> [Provided records]
● ● ● ● ●

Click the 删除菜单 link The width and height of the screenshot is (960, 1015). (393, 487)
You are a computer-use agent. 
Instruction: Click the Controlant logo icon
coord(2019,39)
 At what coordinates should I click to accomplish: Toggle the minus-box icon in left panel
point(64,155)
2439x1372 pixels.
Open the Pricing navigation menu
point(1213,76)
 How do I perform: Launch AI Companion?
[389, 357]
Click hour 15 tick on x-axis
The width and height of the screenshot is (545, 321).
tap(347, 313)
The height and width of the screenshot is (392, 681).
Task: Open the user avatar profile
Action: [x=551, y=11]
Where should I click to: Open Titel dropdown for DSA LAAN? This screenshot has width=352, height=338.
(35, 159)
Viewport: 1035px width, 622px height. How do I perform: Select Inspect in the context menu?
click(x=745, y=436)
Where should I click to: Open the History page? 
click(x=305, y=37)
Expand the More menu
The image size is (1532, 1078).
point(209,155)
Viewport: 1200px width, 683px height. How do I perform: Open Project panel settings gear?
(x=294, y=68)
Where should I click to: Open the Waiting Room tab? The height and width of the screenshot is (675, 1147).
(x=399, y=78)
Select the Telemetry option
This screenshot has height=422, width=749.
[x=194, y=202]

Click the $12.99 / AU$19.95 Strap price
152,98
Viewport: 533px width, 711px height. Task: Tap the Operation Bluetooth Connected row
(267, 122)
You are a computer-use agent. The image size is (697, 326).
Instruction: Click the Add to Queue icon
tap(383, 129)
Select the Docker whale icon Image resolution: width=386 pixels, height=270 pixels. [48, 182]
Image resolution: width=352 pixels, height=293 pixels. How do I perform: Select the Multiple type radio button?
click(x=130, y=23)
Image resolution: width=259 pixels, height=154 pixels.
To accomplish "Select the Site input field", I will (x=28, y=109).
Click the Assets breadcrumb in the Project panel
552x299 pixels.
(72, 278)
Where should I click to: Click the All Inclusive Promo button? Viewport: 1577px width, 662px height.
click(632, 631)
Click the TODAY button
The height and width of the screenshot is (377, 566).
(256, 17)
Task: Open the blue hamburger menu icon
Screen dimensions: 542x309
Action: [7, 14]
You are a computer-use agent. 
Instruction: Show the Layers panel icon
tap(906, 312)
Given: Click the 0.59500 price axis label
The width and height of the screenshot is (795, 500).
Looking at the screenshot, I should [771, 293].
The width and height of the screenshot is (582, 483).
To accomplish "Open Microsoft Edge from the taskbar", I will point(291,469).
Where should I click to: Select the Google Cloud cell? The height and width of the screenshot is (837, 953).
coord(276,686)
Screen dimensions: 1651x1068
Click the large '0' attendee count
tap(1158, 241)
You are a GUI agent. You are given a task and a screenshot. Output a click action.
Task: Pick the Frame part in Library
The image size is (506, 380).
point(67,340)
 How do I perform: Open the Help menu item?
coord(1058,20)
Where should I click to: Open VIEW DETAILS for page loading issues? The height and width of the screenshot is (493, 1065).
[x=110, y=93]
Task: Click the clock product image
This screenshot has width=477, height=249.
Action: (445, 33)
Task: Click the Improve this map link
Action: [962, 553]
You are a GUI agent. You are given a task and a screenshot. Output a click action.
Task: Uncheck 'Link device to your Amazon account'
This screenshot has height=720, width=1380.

● ● ● ● ●

> [Exercise task]
Rewrite all of the records, changing every occurrence of "Viewport" to "Display" and leaving everything else unchanged.

> [Response]
Click the 删除菜单 link The width and height of the screenshot is (960, 1015). (393, 487)
You are a computer-use agent. 
Instruction: Click the Controlant logo icon
coord(2019,39)
 At what coordinates should I click to accomplish: Toggle the minus-box icon in left panel
point(64,155)
2439x1372 pixels.
Open the Pricing navigation menu
point(1213,76)
 How do I perform: Launch AI Companion?
[389, 357]
Click hour 15 tick on x-axis
The width and height of the screenshot is (545, 321).
tap(347, 313)
The height and width of the screenshot is (392, 681).
Task: Open the user avatar profile
Action: [x=551, y=11]
Where should I click to: Open Titel dropdown for DSA LAAN? This screenshot has width=352, height=338.
(35, 159)
Display: 1035px width, 622px height. How do I perform: Select Inspect in the context menu?
click(x=745, y=436)
Where should I click to: Open the History page? 
click(x=305, y=37)
Expand the More menu
The image size is (1532, 1078).
point(209,155)
Display: 1200px width, 683px height. How do I perform: Open Project panel settings gear?
(x=294, y=68)
Where should I click to: Open the Waiting Room tab? The height and width of the screenshot is (675, 1147).
(x=399, y=78)
Select the Telemetry option
This screenshot has height=422, width=749.
[x=194, y=202]

Click the $12.99 / AU$19.95 Strap price
152,98
Display: 533px width, 711px height. Task: Tap the Operation Bluetooth Connected row
(267, 122)
You are a computer-use agent. The image size is (697, 326).
Instruction: Click the Add to Queue icon
tap(383, 129)
Select the Docker whale icon Image resolution: width=386 pixels, height=270 pixels. [48, 182]
Image resolution: width=352 pixels, height=293 pixels. How do I perform: Select the Multiple type radio button?
click(x=130, y=23)
Image resolution: width=259 pixels, height=154 pixels.
To accomplish "Select the Site input field", I will (x=28, y=109).
Click the Assets breadcrumb in the Project panel
552x299 pixels.
(72, 278)
Where should I click to: Click the All Inclusive Promo button? Display: 1577px width, 662px height.
click(632, 631)
Click the TODAY button
The height and width of the screenshot is (377, 566).
(256, 17)
Task: Open the blue hamburger menu icon
Screen dimensions: 542x309
Action: [7, 14]
You are a computer-use agent. 
Instruction: Show the Layers panel icon
tap(906, 312)
Given: Click the 0.59500 price axis label
The width and height of the screenshot is (795, 500).
Looking at the screenshot, I should [771, 293].
The width and height of the screenshot is (582, 483).
To accomplish "Open Microsoft Edge from the taskbar", I will point(291,469).
Where should I click to: Select the Google Cloud cell? The height and width of the screenshot is (837, 953).
coord(276,686)
Screen dimensions: 1651x1068
Click the large '0' attendee count
tap(1158, 241)
You are a GUI agent. You are given a task and a screenshot. Output a click action.
Task: Pick the Frame part in Library
The image size is (506, 380).
point(67,340)
 How do I perform: Open the Help menu item?
coord(1058,20)
Where should I click to: Open VIEW DETAILS for page loading issues? The height and width of the screenshot is (493, 1065).
[x=110, y=93]
Task: Click the clock product image
This screenshot has width=477, height=249.
Action: (445, 33)
Task: Click the Improve this map link
Action: [962, 553]
You are a GUI agent. You are given a task and a screenshot. Output a click action.
Task: Uncheck 'Link device to your Amazon account'
This screenshot has height=720, width=1380.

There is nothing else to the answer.